Why not build an actual velodrome around the Great Lawn like the running track around the Reservoir? That should curtail off-leash dogs in that area as well. Two birds one stone.
You will never have bike safety on the UWS. MArk Gorton funds Streets Blog, Transportation Alternatives, Streetopia and donates heavily to the elected officials who supposedly represent us. In addition, you have Community Board Members that are ridiculously conflicted.
Your article fails to mention that pretty much every person’s opinion or suggestion that you quote comes from Mark Gorton through his minions:
Howard Yaruss – Transportation Alternatives Board
Lisa Orman/Sladkus – Streets Blog Board member under her maiden name and contributor and interview subject under her maiden name. STreetopia board member as well as the figurehead of a number of anti-car pro-bike groups on the UWS that seem to sprout up on a regular basis.
Ken Coughlin – Transportation Alternatives Board Member.
Thank you for bringing these obvious conflicts of interest among CB 7 “Transportation Committee” members to light. I had suspected these conflicts as they make perfect sense, but I had never done the research.
And now it’s time to find out if these big bold pro-bicycle anti-car people, including Helen Rosenthal, own second homes in the country where they keep their private cars in their driveways or a garage!
Its New York City, pedestrians, cyclists, folks in motorized wheelchairs don’t care about the color of the light, they just go when they feel it is safe.
On the streets people look in both directions before crossing but unfortunately people seem to have a false sense of security in the park and often cross at the red without looking.
Should definitely build a velodrome from the spandex crowd and not allow the electric bikes in the park. Both are a menace.
If you know you cannot ride a bike without hitting pedestrians and if you feel incapable of crossing a roadway without getting hit by a bike … stay out of the park.
Need to elect new people who reflect the majority of the UWS voters. These current car-hating bike-lane obsessed cabal are relentless and yes have the money. So. No. They’ll never go. But. One can hope.
It doesn’t matter what is done with the lights. Most bicyclists ignore them anyway.
It doesn’t matter what is done with the lights. Most pedestrians ignore them anyway.
So. The only answer is… speed bumps.
How about rumble strips instead of speed bumps. I think they would be safer for the bikes and they would compel the bikes to slow down rather than jumping speed bumps, which might be a fun game for some and pose a danger to others.
It is concerning that this thoughtful dialogue had to be sparked by an accident. I have not read of any investigation of how the jogger who was hit is faring. The park is a sliver of the city. How to address the new numbers of bikers, emboldened by clearer streets, who are running red lights,on sidewalks, wrong way, endangering disabled, seniors, pedestrians. Do we need an accident to start a dialogue? 14% increase in bikers hitting pedestrians,2019 over 2018,169 hits. And that’s before profound changes of 2020
Red means stop and green means go. I just saved the taxpayers about ten million dollars. You’re welcome New York. This is all about finding excuses for cyclists and nothing to do with the safety of pedestrians.

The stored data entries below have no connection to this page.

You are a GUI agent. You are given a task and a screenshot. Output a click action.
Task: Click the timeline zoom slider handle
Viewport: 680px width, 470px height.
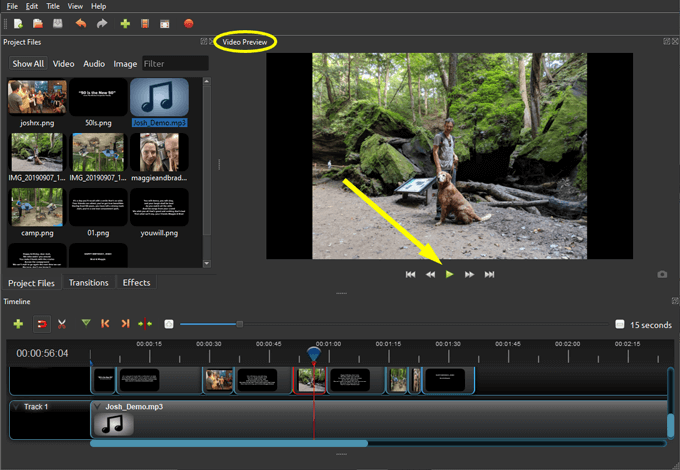239,324
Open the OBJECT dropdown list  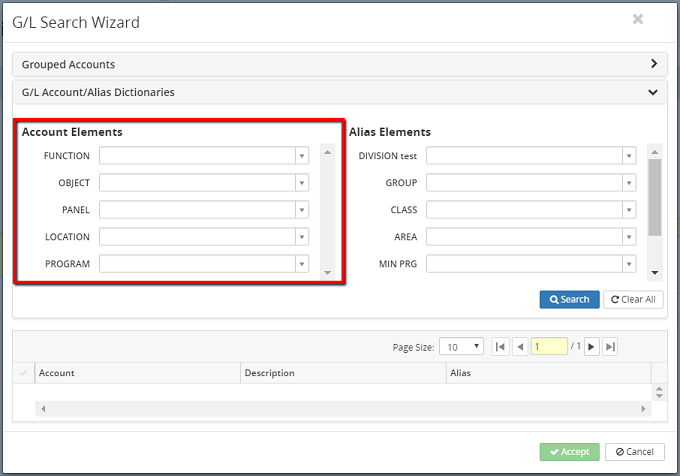(301, 183)
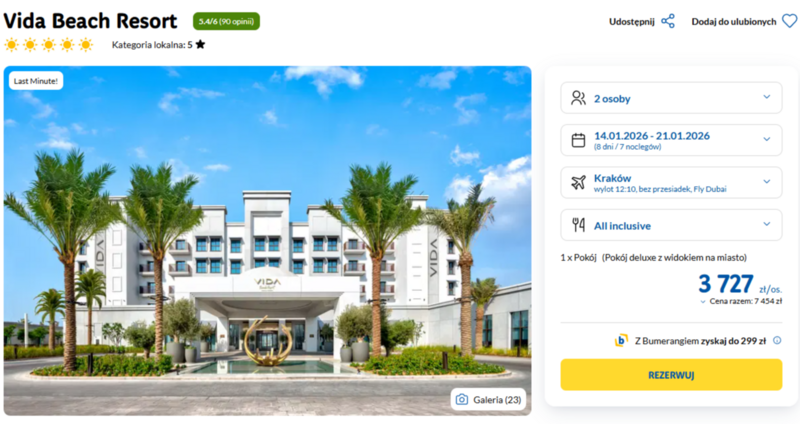Screen dimensions: 800x424
Task: Click the airplane icon in Kraków field
Action: (x=578, y=182)
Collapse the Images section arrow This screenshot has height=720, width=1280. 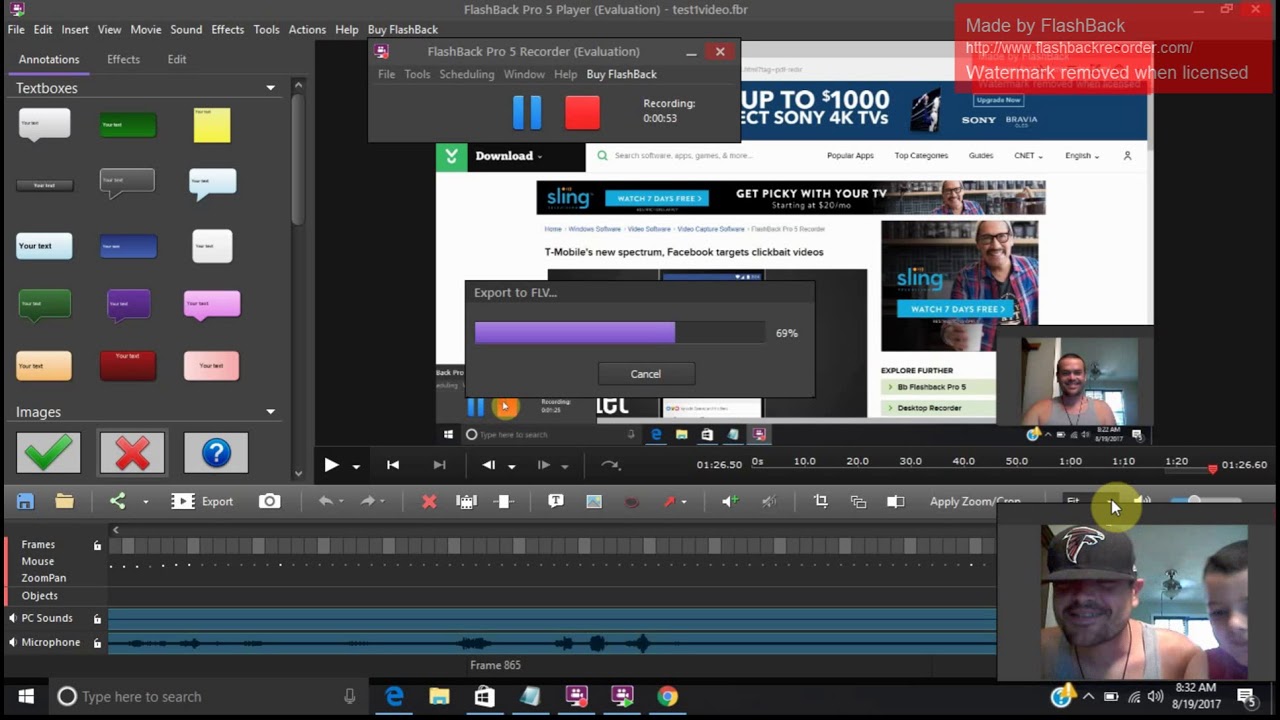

The present traffic lights are not really in the line of sight of cyclists or pedestrians.Perhaps lights strung across the roads might help.Also the lights should flash red for the cyclists when a pedestrian has pressed the crossing button and should otherwise flash yellow indicating proceed with caution.Some of these bikes move at high speed.
For pedestrians maybe paint warning signs on the paths leading to crossings alerting pedestrians to be on the look out and the need to press a crossing button.
Speed bumps?? You all do realize that the roads are used by numerous groups to have sanctioned and permitted races and fundraisers – both running and cycling. Tell my friend who participates in the NYC Marathon in a wheelchair that he has to contend with speed bumps!